We are delighted to welcome WineQuant associate Iqbal Hossain to the blog. Iqbal has eight years of experience in wine-data and IT, so read carefully!
What is the difference between a Data and an IT professional in the Wine Trade? Eight years ago the answer to this question would have been none. For a long time they were expected to carry out the same roles and responsibilities in this industry. If someone was hired in a data role, they were by default assumed to be good with setting up printers, installing software and dealing with the blue screen of death, along with all of the other responsibilities that IT support has in an organisation.

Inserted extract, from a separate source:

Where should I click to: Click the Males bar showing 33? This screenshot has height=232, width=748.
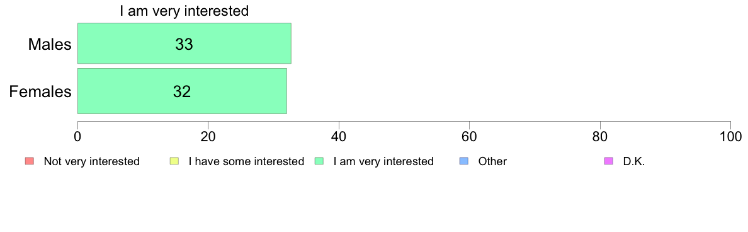pyautogui.click(x=184, y=44)
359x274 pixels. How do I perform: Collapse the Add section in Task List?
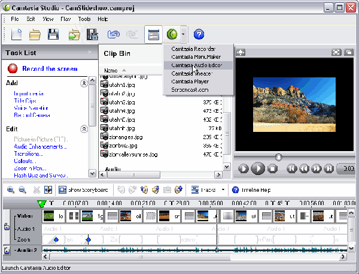pyautogui.click(x=84, y=83)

However, things have started to change. These days investment in wine requires a lot more data-driven intelligence and decision making. This is how some of the traders globally have started to think, but there are a lot more who still prefer the traditional way of trading and are as yet uninfluenced by technology.
For some, resisting change is a natural instinct. For the majority of the wine trade the transition from the traditional way of trading (by picking up the phone) to a whole new era of information systems has been a slow burner, perhaps because the market was doing so well. Investment in IT comes with a heavy price tag, and most of the time justifying that cost is very difficult. Even if you have the budget and business approval, there is always that pain of finding the right contractors who will be able to deliver the requirements on time and within budget. Over the years I have come across a number of software vendors who are really skilful in understanding even the most complicated of business requirements, but when it comes down to developing software for the wine trade a lack of knowledge about wine as a product ensures that the software is not as expected. Rectifying this adds more to the cost which inevitably leads to the credibility of the investment, as well as the final delivered product, being questioned.
I had the pleasure of working for Liv-ex, The Fine Wine Exchange, for almost eight years. It was an interesting period of my life where I learnt a lot, and it has contributed to where I am in my life career-wise. I still remember my first day of training and the shock of seeing a case of 12 bottles of wine listed at £220,000 – `Surely, this is wrong!` was the first thing that came out of my mouth. My ignorance and lack of experience in the fine wine trade became apparent on my very first day.
My first role as a Data Analyst mostly involved developing systems to automate internal processes wherever possible. That was a relatively simple job compared to what I was doing as a Data Operations Manager two years later. This role involved the collection of list prices from fine wine merchants across the globe. Initially, less than 10% of the data we were processing was in a sort of ready-to-use format, while the rest required manual processing which was a very inefficient and time consuming task. Within the 90% of not so easy to process data, I even remember seeing scanned copies of list prices. Nevertheless, the information we needed was within our reach. It just wasn’t in the format that I would have liked. Inconsistent naming standards throughout the trade is a well-known problem, especially when the people dealing with the information (i.e. logistics and data guys like myself) have almost no background or knowledge of wines. `RSV` on a wine list refers to the label `Romanée-Saint-Vivant` and not `Respiratory Synctial Virus’ – that’s what google told me on my first day – one has to be a master of wine acronyms to identify the wines. Anyone in the trade will have some interesting stories to tell about wrong wines being shipped from one place to another.
At Liv-ex, we were aware of this big problem and were working towards finding a solution that would make everyone’s life easier in the wine trade. Liv-ex launched L-WIN (Liv-ex Wine Identification Number) to address this issue. I am quite proud that I was actively involved with the technical side of this product which led to its launch. One of my ex-colleagues who is now a Master of Wine played a key role in providing the wine knowledge required for this project. At around the same time as this product was launched, things in the wine world had started to change. Awareness of how technology has moved on, and the contribution data can make to help support day to day business decisions, led many businesses in the trade to invest heavily in IT. The trade has started to understand how technology can help to make business processes more efficient and error free.
Systems communicating with each other and humans only intervening when their precious expertise is needed would provide the ideal platform for the trade to start exploring one of the key assets in its own business – Data !!
After eight years in the wine trade I haven’t quite become a wine expert, but it has certainly given me the knowledge to distinguish a good wine from a bad one.